State Firing of Vietnamese Editors Latest Sign of Shrinking Press Freedom in SE Asia

 

January 05, 2009 02:14 PM

by findingDulcinea Staff

 

Vietnamese authorities continue to tighten control over the media, a troubling trend that is persisting in the region and worldwide.

 

Editors Fired After Covering Government Corruption

 

Nguyen Cong Khe, editor in chief of the newspaper Thanh Nien and Le Hoang, who edited the publication Tuoi Tre, were fired just months after two of their reporters had gone on trial over their coverage of a major government corruption case, and both papers had been leaders in investigating graft.

Vietnam’s Communist authorities have in recent months been tightening control of the media, which has long been under strict government monitoring, with a new policy to crack down on both state-run media and the blogosphere.

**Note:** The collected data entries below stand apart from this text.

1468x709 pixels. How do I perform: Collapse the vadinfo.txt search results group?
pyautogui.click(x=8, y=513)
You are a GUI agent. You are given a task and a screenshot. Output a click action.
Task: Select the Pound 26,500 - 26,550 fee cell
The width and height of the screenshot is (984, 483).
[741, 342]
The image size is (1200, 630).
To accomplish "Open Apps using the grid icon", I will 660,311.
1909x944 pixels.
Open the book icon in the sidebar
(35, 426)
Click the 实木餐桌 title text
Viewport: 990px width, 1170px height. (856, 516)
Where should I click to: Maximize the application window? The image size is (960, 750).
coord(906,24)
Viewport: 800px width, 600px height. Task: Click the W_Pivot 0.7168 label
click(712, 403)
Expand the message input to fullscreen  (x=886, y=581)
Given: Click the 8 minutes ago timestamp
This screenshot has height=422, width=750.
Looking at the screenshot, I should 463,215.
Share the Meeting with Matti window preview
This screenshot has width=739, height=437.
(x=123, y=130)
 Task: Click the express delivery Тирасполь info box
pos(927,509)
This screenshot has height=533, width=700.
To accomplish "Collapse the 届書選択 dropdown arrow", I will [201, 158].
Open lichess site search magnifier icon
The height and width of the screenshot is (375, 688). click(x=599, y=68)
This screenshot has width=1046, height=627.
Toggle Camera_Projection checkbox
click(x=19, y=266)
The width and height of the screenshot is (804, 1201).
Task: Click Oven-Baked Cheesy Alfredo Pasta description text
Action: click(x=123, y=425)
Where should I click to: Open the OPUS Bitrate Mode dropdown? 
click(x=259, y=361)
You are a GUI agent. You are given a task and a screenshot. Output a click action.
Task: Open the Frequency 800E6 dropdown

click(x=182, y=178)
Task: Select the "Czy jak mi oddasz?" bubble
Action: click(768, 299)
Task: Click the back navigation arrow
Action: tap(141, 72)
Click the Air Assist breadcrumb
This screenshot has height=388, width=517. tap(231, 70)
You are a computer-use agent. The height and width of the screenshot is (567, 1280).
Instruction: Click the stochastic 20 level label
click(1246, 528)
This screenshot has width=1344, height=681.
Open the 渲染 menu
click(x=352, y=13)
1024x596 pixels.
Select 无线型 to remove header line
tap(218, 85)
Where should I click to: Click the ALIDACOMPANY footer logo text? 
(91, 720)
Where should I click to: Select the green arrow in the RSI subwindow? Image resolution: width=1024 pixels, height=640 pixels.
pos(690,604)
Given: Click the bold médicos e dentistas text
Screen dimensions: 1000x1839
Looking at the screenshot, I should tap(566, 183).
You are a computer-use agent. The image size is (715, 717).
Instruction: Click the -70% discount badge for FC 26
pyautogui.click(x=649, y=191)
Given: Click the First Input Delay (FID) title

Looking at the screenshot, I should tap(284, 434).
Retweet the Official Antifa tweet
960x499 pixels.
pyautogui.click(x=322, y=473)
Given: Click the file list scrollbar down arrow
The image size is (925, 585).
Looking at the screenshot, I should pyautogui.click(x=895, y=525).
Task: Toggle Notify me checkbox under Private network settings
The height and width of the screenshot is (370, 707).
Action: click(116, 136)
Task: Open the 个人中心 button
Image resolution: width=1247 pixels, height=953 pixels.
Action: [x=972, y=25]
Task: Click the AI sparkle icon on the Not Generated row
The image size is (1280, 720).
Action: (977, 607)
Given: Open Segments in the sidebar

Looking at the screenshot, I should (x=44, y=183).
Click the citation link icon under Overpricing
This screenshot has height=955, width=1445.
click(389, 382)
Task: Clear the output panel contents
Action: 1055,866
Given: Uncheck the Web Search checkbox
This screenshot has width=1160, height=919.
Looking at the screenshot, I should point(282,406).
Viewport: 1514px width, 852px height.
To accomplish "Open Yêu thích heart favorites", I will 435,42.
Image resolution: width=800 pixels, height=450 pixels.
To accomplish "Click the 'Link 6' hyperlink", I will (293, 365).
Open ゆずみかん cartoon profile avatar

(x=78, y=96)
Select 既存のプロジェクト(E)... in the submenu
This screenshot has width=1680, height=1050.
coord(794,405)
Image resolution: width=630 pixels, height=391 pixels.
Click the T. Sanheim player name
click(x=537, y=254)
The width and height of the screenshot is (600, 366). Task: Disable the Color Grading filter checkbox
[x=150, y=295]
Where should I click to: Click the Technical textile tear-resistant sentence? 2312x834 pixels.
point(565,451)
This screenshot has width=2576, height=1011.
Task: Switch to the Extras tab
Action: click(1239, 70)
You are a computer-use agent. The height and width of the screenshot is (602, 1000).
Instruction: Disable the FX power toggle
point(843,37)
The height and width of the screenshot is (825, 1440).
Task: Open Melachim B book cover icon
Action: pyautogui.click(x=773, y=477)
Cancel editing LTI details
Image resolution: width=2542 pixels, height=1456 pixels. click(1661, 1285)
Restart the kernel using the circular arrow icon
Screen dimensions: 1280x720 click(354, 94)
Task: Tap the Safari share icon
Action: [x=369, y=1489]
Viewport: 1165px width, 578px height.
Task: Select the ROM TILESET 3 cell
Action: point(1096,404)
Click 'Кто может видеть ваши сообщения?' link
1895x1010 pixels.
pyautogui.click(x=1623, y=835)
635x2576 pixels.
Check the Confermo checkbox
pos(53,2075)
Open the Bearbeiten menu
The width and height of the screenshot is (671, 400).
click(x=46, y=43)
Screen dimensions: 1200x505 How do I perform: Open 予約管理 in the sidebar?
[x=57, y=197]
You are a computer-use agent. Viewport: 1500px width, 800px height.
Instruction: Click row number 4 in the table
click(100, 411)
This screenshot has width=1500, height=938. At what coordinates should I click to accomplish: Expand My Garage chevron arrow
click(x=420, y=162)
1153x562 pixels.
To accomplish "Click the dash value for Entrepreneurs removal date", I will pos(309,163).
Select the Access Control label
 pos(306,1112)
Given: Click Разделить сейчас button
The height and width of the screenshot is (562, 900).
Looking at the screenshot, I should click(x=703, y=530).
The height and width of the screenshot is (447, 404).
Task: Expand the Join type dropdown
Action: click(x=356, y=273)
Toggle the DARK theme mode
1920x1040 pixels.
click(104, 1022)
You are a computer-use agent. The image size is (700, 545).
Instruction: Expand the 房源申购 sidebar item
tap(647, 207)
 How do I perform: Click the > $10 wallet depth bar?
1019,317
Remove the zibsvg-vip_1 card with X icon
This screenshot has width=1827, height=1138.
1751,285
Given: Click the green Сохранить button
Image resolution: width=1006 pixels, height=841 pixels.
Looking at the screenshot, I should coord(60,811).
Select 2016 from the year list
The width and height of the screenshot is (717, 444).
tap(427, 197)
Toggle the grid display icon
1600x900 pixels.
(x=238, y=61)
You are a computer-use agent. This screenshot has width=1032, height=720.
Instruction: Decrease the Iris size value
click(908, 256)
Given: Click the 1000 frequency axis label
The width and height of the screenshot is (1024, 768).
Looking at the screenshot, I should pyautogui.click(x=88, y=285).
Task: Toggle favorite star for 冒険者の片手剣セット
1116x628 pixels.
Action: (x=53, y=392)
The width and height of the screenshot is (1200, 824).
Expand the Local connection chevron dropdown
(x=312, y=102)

Two other publications, Legality and Saigon Business People, lost their editors-in-chief in December.

Bloggers in particular, who have become more and more daring in criticizing the authorities and writing about controversial topics that are not covered by the state-run media, are the target of one new law, which bans them from discussing “politically sensitive subjects” and requires that they reveal all of their sources. Those who violate the rules face up to $12,000 in fines or jail time. International watchdog organization Reporters Without Borders has named Vietnam one of 13 countries that are “enemies of the Internet” and, according to PBS, Vietnam had nine cyber-dissidents in detention in December.

One student blogger, who goes by the Internet alias “Mr. Cold,” holds strong antigovernment views. “They (state media) decide what we will hear, what we will read and what we will see,” he said. “They are slaves of the communists.”